Alternative Chemical Forms

DM, GFN, PE, PSE, PSE+lysine, APAP, IBF, cetirizine, bilastine, loratadine and fexofenadine have been referred to directly in this specification. Other acceptable pharmaceuticals forms (e.g salts, enantiomers etc) may also be used and are intended to be captured by the references to the active ingredients with the weight amount adjusted accordingly. Non-limiting examples of enantiomers (in this case of cetirizine) include levocetirizine and dextrocetirizine, and are intended to be captured by the specification. Other acceptable pharmaceutical precursors which lead to the active ingredient before or after metabolization may also be used and are intended to be captured by the references to the active ingredients with the weight amount adjusted accordingly. A non-limiting example of an active ingredient (loratadine) in its metabolized form is desloratadine and is also intended to be captured by the specification.

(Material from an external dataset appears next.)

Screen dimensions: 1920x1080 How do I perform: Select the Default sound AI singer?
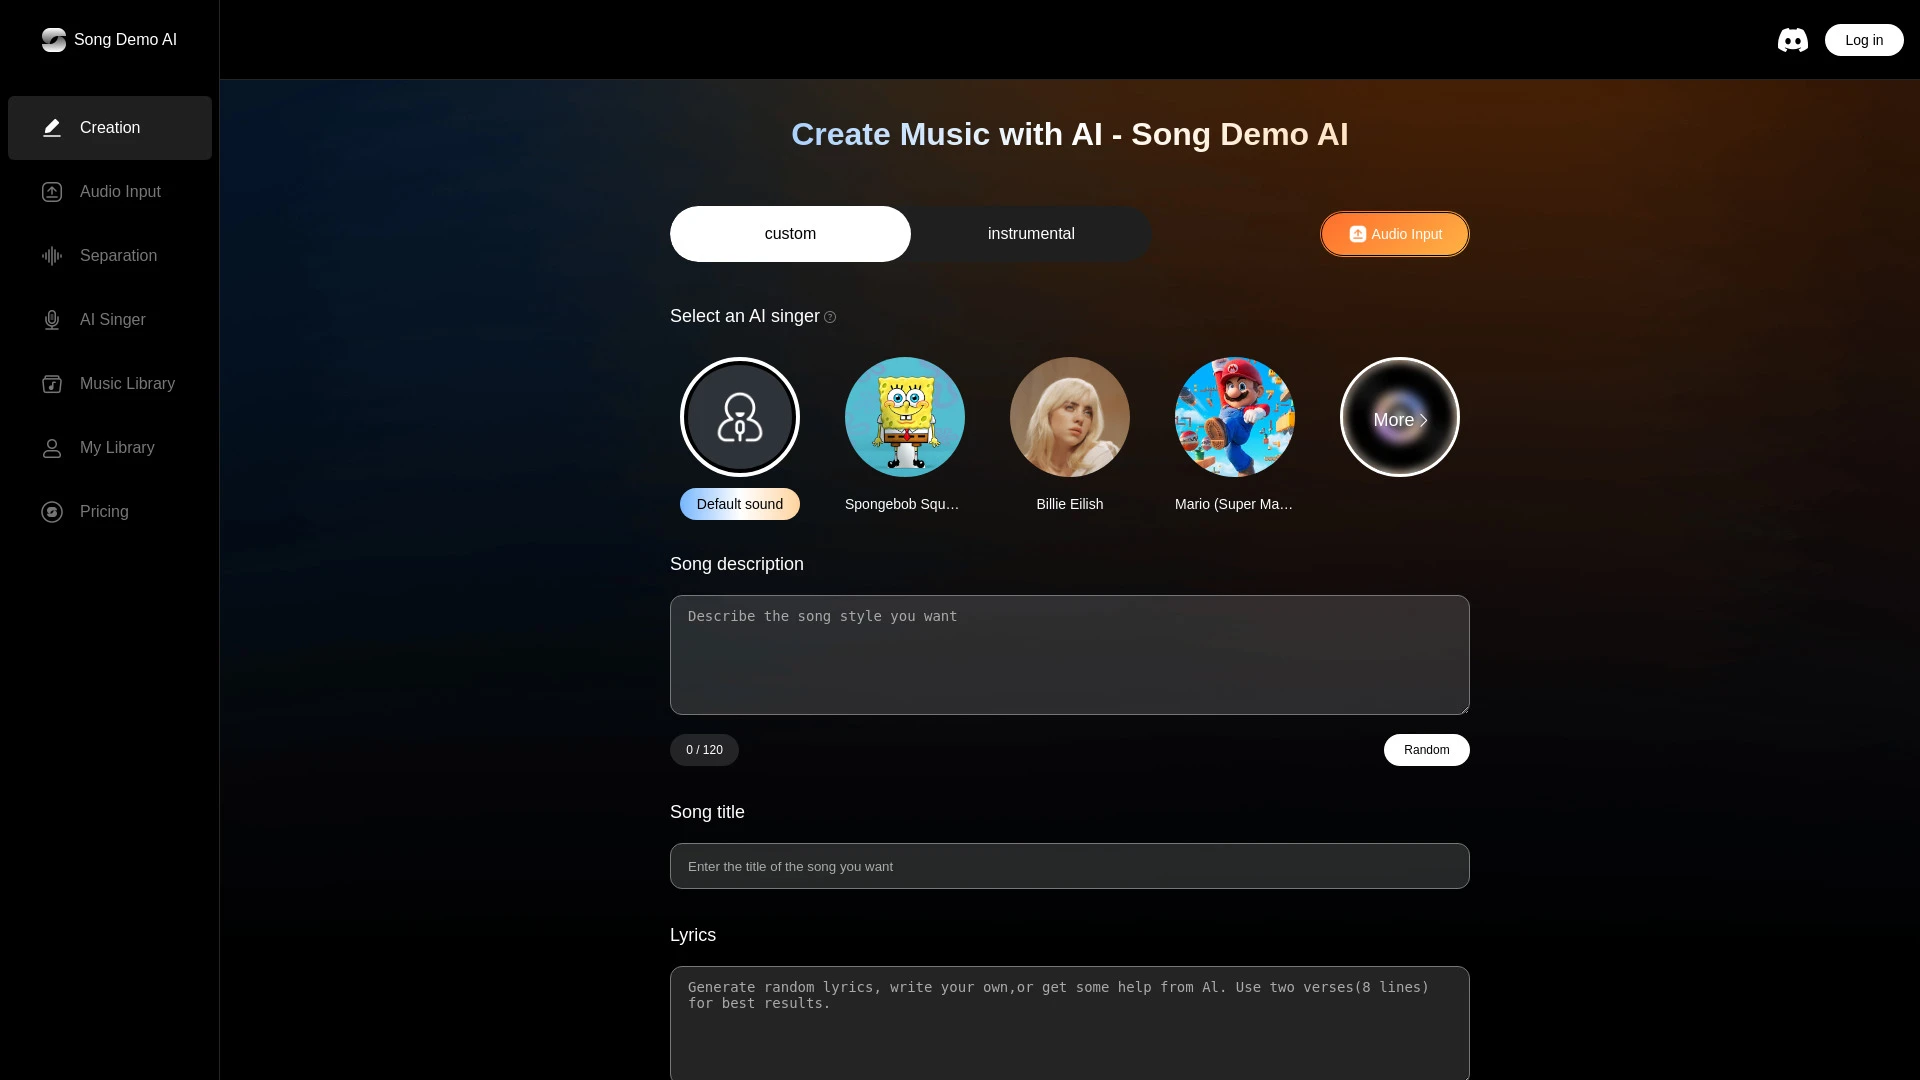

Other antihistamines, in particular non-sedating antihistamines such as acrivastine, antazoline, astemizole, azelastine, ebastine, efletirizine, epinastine, levocabastine, mizolastine, oxatomide, setastine, temelastine, and terfenadine, are also intended to be captured by the references to antihistamine in this specification.

While some preferred embodiments of the invention have been described by way of example it should be appreciated that modifications and improvements can occur without departing from the scope of the appended claims.

In terms of disclosure, this document envisages and hereby posits any feature mentioned herein in combination with itself or any other feature or features mentioned herein, even if the combination is not claimed.